The administration has rescinded two documents: A 2011 guidance known as the “Dear Colleague” letter, and a 2014 document containing questions and answers on Title IX.
“The actions taken by the Office for Civil Rights today are premised on incorrect assumptions,” says Women’s Law Project Managing Attorney Terry L. Fromson. “It will return us to the times when campus sexual misconduct procedures were stacked against victims and forced them to leave their school to safely pursue their education.”
The rescission letter erroneously claims the 2011 Dear Colleague letter “impose[d] new mandates” related to resolving allegations of student-on-student sexual misconduct. In fact, the 2011 merely articulated a long-standing interpretation of Title IX, a landmark education equity law passed in 1972.
Much has been made about the evidentiary standard, or burden of proof, used in administrative hearings addressing allegations of sexual misconduct. The rescission letter misleadingly suggests that the Obama-era guidances lowered the standard of proof. In fact, most schools already used the preponderance standard, to the extent that they published any procedures at all (failure to articulate procedures is itself a violation of Title IX).

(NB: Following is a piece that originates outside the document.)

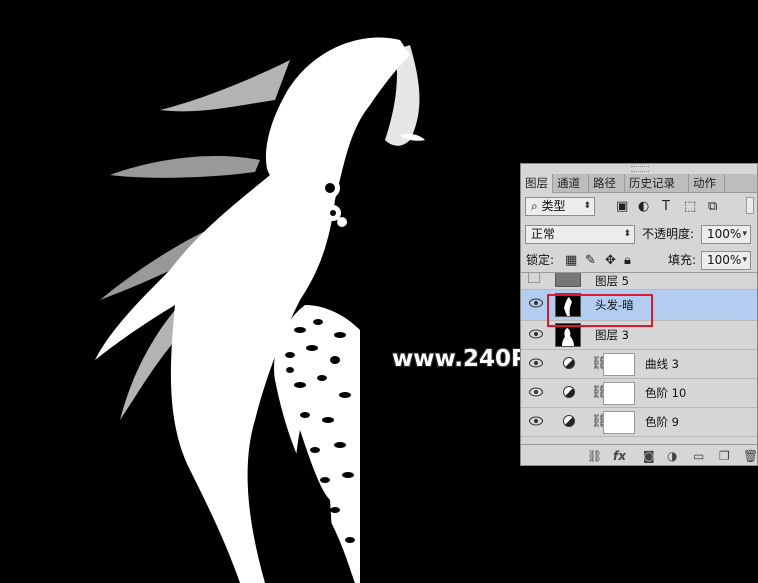 This screenshot has height=583, width=758. Describe the element at coordinates (620, 456) in the screenshot. I see `fx-icon: fx` at that location.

The preponderance standard is fully consistent with the requirements and spirit of civil rights laws, as well as with OCR’s past enforcement of Title IX, going all the way back to the 1975 regulations and subsequent Title IX guidance documents. Other educational civil rights statutes like Title VI of the Civil Rights Act of 1964, which prohibits race discrimination by educational institutions and is also enforced by OCR, and Title VII of the Civil Rights Act of 1964, which addresses employment discrimination including sexual harassment, rely on the preponderance standard.
Relying on a different standard of proof to adjudicate allegations of sexual misconduct than what is used to address other forms of discrimination would, in fact, be a form of discrimination itself. It is worth noting the preponderance standard is what is used when male students accused of sexual assault sue their schools for allegedly discriminating against them.

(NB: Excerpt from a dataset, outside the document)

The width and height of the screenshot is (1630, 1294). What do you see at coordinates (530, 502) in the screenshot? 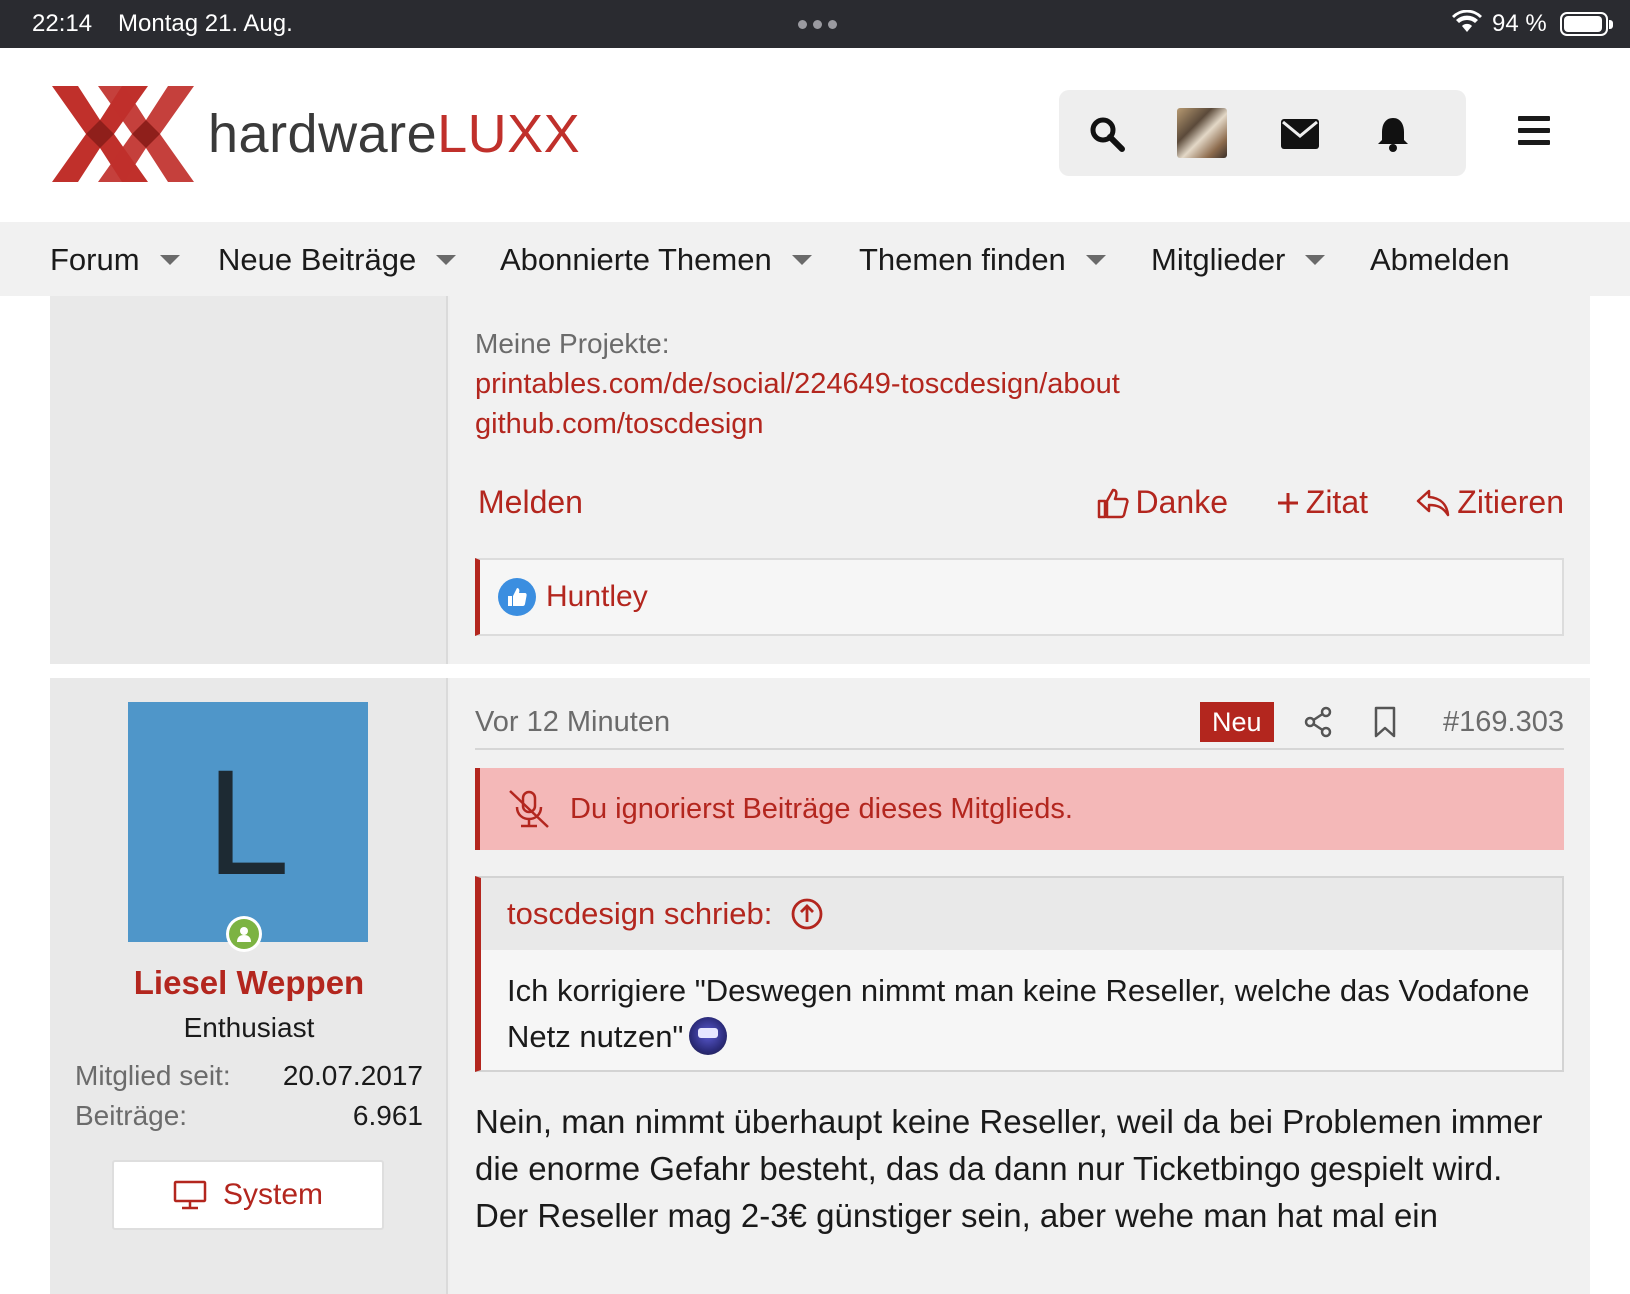
I see `report-button: Melden` at bounding box center [530, 502].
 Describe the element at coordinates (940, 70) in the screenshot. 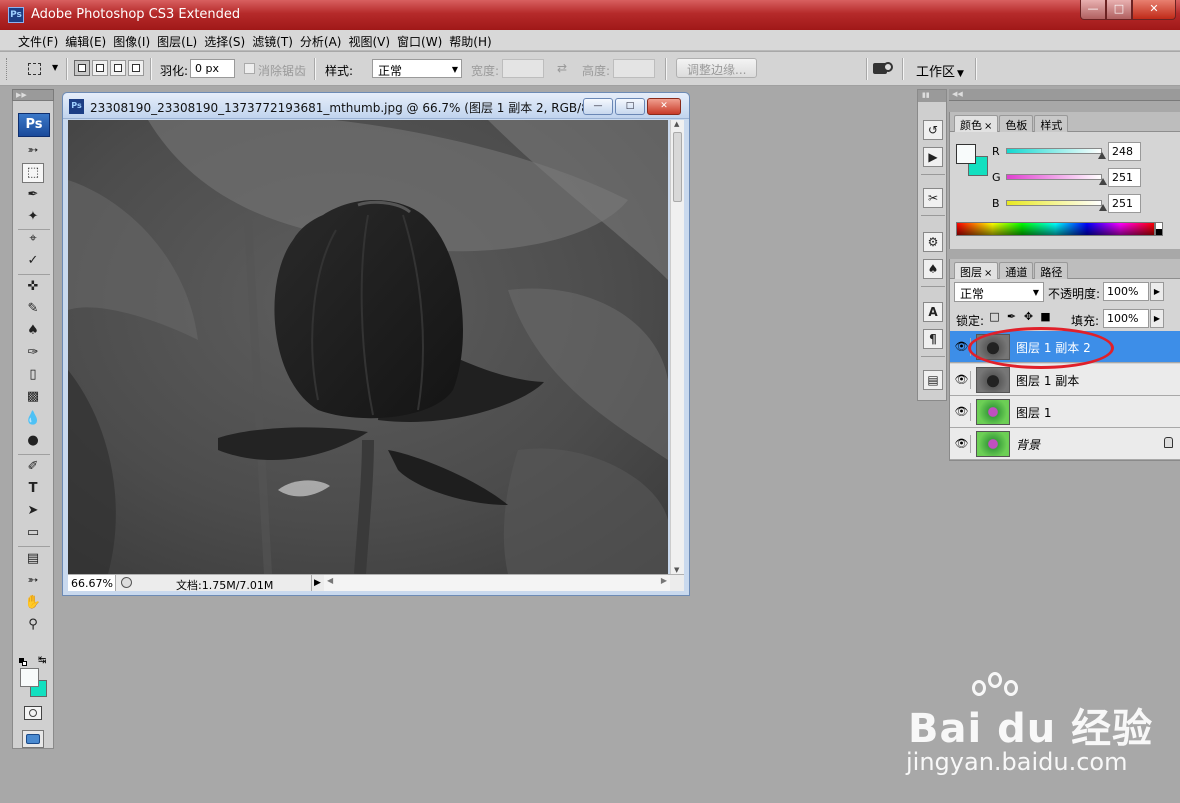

The rescission document was signed by Acting Assistant Secretary for Civil Rights Candice Jackson. Recently, Jackson smeared rape survivors by publicly stating the false, easily disproven claim that “90%” of sexual assault allegations on campuses “fall into the category of ‘we were both drunk.'”
These guidance documents have been replaced by an interim guidance that borrows liberally from criminal justice procedure, a system that is heavily weighted to favor accused defendants. By mimicking the criminal justice system, this attack on Title IX protections tips the scales against survivors and will make it even harder for them to come forward.
The rescission letter states OCR will pursue a new approach that “responds to the concerns of stakeholders,” and cites “accused students” before victims of sexual abuse–a priority list echoed in the action taken today.
The Women’s Law Project is a public interest law center in Pennsylvania devoted to advancing the rights of women and girls.